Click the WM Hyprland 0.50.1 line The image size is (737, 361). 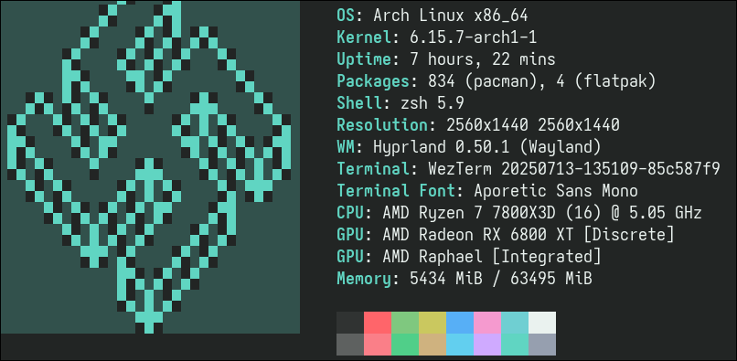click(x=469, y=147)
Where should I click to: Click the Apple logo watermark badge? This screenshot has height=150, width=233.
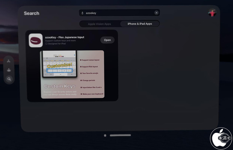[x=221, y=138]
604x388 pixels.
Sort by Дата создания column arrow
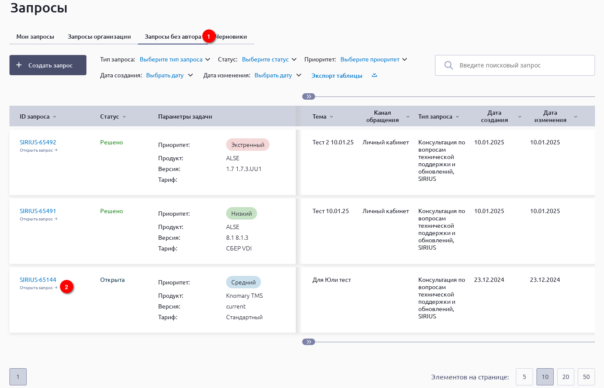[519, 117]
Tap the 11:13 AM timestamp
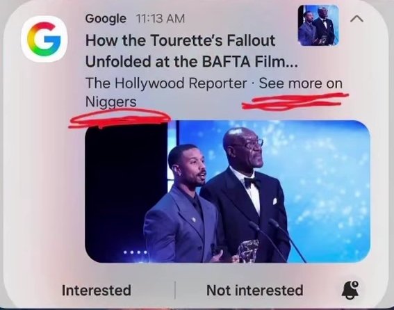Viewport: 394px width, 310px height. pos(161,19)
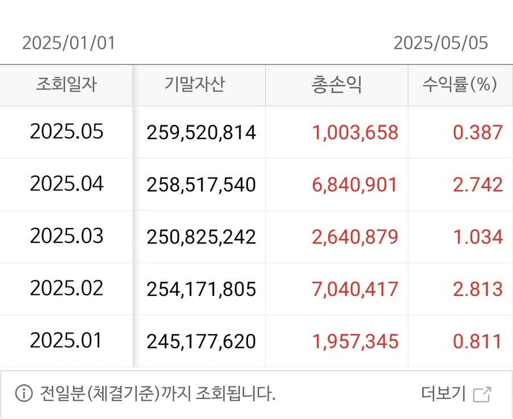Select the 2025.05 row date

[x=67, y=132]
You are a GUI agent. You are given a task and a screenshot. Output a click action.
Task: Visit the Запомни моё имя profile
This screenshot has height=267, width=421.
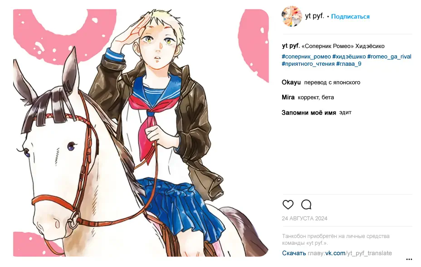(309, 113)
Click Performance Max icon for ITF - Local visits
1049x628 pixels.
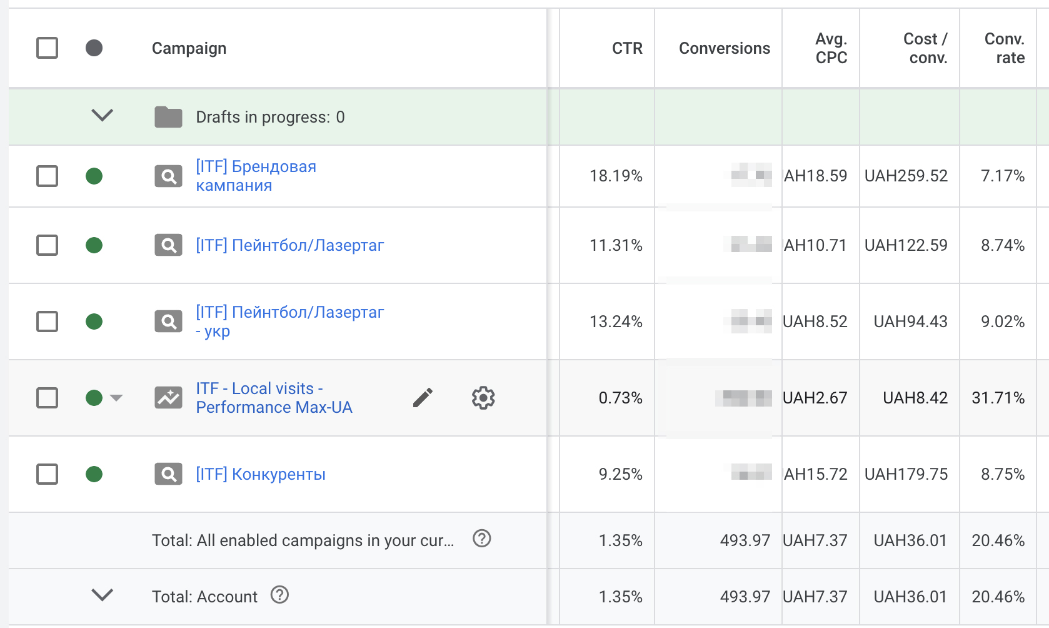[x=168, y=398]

● ● ●

» Work request
Print, exactly, each line above from the one with "Tap the 11:13 AM timestamp" to the one with "Task: Visit the Запомни моё имя profile", end lines included. Leave pictures out of it.

» Solution
Tap the 11:13 AM timestamp
Viewport: 394px width, 310px height. pos(161,19)
Select the 2025.05 row date

[x=67, y=132]
You are a GUI agent. You are given a task and a screenshot. Output a click action.
Task: Visit the Запомни моё имя profile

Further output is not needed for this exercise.